> _DOCUMENT EXTRACT_

################

Elsevier

Computer Speech & Language

Volume 51, September 2018, Pages 110-135
Computer Speech & Language

A novel rule based machine translation scheme from Greek to Greek Sign Language: Production of different types of large corpora and Language Models evaluation

https://doi.org/10.1016/j.csl.2018.04.001Get rights and content

Highlights

  • The system produces large amounts of written GSL glossed corpora of high quality.

  • The glossed corpus is used as training data for creating Language Model n-grams.

  • Language Models for written GSL gloss are missing from the literature.

  • The system achieves a relative score of 84% for 4-grams, which is very promising.

  • The system accelerates the translation process, carried out by professionals.

Abstract

One of the aims of assistive technologies is to help people with disabilities to communicate with others and to provide means of access to information. As an aid to Deaf people, in this work we present a novel prototype Rule Based Machine Translation (RBMT) system for the creation of large and quality written Greek Sign Language (GSL) glossed corpora from Greek text. In particular, the proposed RBMT system assists the professional GSL translator in speeding up the production of different kinds of GSL glossed corpora. Then each glossed corpus is used for the production/creation of Language Model (LM) n-grams. With the GSL glossed corpus from Greek text, we can build, test and evaluate different kinds of Language Models for different kinds of glossed GSL corpora. Here, it should be noted that it does not require grammar knowledge of GSL but only very basic GSL phenomena covered by manual RBMT rules as it assists the professional human translator. Furthermore, it should also be stressed that Language Models for written GSL gloss are missing from the scientific literature, thus this work is pioneer in this field. Evaluation of the proposed scheme is carried out for the weather reports domain, where 20,284 tokens and 1000 sentences have been produced. By using the BiLingual Evaluation Understudy (BLEU) metric score, our prototype RBMT system achieves a relative score of 0.84 (84%) for 4-grams and 0.9 (90%) for 1-grams.

################

> _GIVEN REQUEST 1_
Return, word for word, the part of the Greek Sign Language translation article that opens with the words containing "Volume 51, September" and closes with "from the literature.".

################

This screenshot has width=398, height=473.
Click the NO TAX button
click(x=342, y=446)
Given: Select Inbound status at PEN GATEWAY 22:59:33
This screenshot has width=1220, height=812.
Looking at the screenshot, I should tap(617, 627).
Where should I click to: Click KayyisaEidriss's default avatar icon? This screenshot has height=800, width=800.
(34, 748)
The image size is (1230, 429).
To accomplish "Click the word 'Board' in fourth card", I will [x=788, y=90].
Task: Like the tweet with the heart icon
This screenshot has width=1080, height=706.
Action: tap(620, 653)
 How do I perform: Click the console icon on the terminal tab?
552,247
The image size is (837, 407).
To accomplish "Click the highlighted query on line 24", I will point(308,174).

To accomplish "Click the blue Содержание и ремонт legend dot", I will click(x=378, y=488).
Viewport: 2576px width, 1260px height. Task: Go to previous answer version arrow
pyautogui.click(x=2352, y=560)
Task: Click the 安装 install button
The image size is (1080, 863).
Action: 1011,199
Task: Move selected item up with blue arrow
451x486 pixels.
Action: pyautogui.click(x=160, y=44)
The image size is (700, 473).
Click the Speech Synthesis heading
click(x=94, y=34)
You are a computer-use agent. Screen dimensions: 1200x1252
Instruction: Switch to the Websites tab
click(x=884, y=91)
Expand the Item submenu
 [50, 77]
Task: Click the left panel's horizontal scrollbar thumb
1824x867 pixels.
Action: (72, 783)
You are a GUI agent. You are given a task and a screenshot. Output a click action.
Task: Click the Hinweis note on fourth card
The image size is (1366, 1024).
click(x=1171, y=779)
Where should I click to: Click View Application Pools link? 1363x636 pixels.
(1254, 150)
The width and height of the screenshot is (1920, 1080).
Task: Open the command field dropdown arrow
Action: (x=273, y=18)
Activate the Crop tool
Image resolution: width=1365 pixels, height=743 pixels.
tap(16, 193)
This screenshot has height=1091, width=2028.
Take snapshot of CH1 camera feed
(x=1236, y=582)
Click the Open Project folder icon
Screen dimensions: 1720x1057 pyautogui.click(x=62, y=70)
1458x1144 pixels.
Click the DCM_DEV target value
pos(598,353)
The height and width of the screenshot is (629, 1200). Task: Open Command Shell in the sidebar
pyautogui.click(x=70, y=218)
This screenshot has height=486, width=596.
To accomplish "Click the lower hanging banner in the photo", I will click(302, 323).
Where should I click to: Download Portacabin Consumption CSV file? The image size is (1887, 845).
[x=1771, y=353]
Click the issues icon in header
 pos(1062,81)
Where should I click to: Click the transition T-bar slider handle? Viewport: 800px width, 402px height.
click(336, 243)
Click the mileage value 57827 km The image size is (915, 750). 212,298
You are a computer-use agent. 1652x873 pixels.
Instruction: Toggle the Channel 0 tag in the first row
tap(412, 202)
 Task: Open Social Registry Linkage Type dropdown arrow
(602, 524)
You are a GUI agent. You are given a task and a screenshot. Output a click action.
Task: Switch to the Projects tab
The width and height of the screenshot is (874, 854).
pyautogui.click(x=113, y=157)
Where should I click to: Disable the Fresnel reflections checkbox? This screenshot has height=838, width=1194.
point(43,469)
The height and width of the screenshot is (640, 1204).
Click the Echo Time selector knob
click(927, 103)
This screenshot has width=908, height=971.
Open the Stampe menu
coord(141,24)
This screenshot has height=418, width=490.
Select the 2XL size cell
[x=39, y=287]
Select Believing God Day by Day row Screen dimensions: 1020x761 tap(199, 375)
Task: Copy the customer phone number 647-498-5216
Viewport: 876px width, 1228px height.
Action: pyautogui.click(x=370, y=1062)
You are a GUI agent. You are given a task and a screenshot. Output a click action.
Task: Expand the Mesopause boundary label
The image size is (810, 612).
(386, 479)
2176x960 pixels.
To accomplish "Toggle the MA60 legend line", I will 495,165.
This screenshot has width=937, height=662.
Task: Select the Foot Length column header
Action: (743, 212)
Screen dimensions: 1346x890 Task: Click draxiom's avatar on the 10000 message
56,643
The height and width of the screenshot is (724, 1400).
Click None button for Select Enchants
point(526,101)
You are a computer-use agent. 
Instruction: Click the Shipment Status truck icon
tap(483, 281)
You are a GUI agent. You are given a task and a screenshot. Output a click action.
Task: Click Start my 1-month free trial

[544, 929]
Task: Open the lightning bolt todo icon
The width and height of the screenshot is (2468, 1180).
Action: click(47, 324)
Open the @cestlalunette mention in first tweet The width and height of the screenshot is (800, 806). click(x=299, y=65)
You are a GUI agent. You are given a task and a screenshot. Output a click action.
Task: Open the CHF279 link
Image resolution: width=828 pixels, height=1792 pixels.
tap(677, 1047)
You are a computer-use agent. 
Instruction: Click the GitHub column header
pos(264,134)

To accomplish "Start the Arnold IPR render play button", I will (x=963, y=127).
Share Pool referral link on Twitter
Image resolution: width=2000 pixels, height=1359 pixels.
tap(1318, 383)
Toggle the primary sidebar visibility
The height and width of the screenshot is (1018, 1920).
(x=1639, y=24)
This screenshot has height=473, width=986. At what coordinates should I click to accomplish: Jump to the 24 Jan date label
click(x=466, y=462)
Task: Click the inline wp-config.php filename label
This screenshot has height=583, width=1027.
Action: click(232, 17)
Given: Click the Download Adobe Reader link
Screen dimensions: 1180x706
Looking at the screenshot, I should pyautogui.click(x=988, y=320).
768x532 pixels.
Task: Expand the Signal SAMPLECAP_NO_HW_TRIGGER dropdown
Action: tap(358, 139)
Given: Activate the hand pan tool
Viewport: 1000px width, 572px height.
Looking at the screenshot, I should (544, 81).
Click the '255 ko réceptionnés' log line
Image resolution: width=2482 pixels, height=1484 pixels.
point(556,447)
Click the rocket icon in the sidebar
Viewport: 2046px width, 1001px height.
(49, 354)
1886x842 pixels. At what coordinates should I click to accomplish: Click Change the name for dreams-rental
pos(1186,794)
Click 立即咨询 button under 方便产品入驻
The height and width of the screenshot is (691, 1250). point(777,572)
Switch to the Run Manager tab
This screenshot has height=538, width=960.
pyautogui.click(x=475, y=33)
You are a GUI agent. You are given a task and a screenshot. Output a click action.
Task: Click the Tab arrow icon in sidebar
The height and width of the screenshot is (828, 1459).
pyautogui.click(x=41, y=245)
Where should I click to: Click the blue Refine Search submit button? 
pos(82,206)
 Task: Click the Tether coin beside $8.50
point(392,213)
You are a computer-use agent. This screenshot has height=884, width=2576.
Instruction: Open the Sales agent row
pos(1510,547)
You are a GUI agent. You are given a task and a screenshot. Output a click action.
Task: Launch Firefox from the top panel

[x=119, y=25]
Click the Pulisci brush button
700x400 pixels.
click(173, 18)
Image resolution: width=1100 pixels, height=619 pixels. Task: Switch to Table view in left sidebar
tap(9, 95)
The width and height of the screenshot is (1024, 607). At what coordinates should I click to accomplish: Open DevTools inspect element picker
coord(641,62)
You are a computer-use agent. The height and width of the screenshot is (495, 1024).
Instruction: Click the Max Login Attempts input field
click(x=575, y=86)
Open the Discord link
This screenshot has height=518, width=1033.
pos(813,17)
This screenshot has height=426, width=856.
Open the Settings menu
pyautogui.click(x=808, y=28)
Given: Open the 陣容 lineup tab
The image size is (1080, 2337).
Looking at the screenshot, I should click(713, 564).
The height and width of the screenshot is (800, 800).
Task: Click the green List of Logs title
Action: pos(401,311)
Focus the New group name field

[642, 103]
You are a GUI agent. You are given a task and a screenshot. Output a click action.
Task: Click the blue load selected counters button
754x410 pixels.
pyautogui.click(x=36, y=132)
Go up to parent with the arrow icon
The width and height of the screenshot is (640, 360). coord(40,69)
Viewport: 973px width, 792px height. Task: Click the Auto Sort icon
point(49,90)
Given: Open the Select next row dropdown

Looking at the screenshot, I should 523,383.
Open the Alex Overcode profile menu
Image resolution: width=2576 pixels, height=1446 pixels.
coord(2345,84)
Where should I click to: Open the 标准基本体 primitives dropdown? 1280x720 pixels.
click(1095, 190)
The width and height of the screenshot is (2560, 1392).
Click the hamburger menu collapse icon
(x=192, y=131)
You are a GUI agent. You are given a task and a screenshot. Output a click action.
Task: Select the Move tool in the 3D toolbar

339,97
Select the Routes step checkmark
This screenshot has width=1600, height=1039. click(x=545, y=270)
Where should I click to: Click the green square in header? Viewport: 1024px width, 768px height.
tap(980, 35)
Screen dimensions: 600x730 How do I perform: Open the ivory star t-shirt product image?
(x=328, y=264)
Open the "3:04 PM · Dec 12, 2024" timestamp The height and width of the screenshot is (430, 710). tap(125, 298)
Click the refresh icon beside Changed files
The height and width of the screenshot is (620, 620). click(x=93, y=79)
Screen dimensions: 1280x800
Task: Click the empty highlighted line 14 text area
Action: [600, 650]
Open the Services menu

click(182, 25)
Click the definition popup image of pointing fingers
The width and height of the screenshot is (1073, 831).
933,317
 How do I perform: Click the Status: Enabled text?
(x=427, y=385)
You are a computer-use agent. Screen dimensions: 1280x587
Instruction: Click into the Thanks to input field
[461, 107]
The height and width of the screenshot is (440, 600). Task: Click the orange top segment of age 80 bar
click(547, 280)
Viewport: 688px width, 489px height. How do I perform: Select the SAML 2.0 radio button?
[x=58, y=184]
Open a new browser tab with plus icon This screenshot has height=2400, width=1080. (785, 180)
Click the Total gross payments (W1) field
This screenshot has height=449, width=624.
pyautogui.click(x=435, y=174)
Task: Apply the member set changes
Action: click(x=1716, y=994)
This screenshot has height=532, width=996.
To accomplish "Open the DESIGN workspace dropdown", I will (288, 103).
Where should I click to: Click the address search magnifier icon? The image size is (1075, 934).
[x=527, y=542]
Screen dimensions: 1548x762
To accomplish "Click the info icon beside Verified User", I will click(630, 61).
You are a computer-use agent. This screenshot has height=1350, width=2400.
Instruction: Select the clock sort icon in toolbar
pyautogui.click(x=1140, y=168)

################

> _GIVEN REQUEST 2_
Retype only the lines of the rows above that run from the line containing "Task: Click the Tether coin beside $8.50" through the line containing "Looking at the screenshot, I should 523,383.", with both of those lines included, without any change.

> _EXERCISE RESULT 1_
Volume 51, September 2018, Pages 110-135
Computer Speech & Language

A novel rule based machine translation scheme from Greek to Greek Sign Language: Production of different types of large corpora and Language Models evaluation

https://doi.org/10.1016/j.csl.2018.04.001Get rights and content

Highlights

  • The system produces large amounts of written GSL glossed corpora of high quality.

  • The glossed corpus is used as training data for creating Language Model n-grams.

  • Language Models for written GSL gloss are missing from the literature.

> _EXERCISE RESULT 2_
 Task: Click the Tether coin beside $8.50
point(392,213)
You are a computer-use agent. This screenshot has height=884, width=2576.
Instruction: Open the Sales agent row
pos(1510,547)
You are a GUI agent. You are given a task and a screenshot. Output a click action.
Task: Launch Firefox from the top panel

[x=119, y=25]
Click the Pulisci brush button
700x400 pixels.
click(173, 18)
Image resolution: width=1100 pixels, height=619 pixels. Task: Switch to Table view in left sidebar
tap(9, 95)
The width and height of the screenshot is (1024, 607). At what coordinates should I click to accomplish: Open DevTools inspect element picker
coord(641,62)
You are a computer-use agent. The height and width of the screenshot is (495, 1024).
Instruction: Click the Max Login Attempts input field
click(x=575, y=86)
Open the Discord link
This screenshot has height=518, width=1033.
pos(813,17)
This screenshot has height=426, width=856.
Open the Settings menu
pyautogui.click(x=808, y=28)
Given: Open the 陣容 lineup tab
The image size is (1080, 2337).
Looking at the screenshot, I should click(713, 564).
The height and width of the screenshot is (800, 800).
Task: Click the green List of Logs title
Action: pos(401,311)
Focus the New group name field

[642, 103]
You are a GUI agent. You are given a task and a screenshot. Output a click action.
Task: Click the blue load selected counters button
754x410 pixels.
pyautogui.click(x=36, y=132)
Go up to parent with the arrow icon
The width and height of the screenshot is (640, 360). coord(40,69)
Viewport: 973px width, 792px height. Task: Click the Auto Sort icon
point(49,90)
Given: Open the Select next row dropdown

Looking at the screenshot, I should 523,383.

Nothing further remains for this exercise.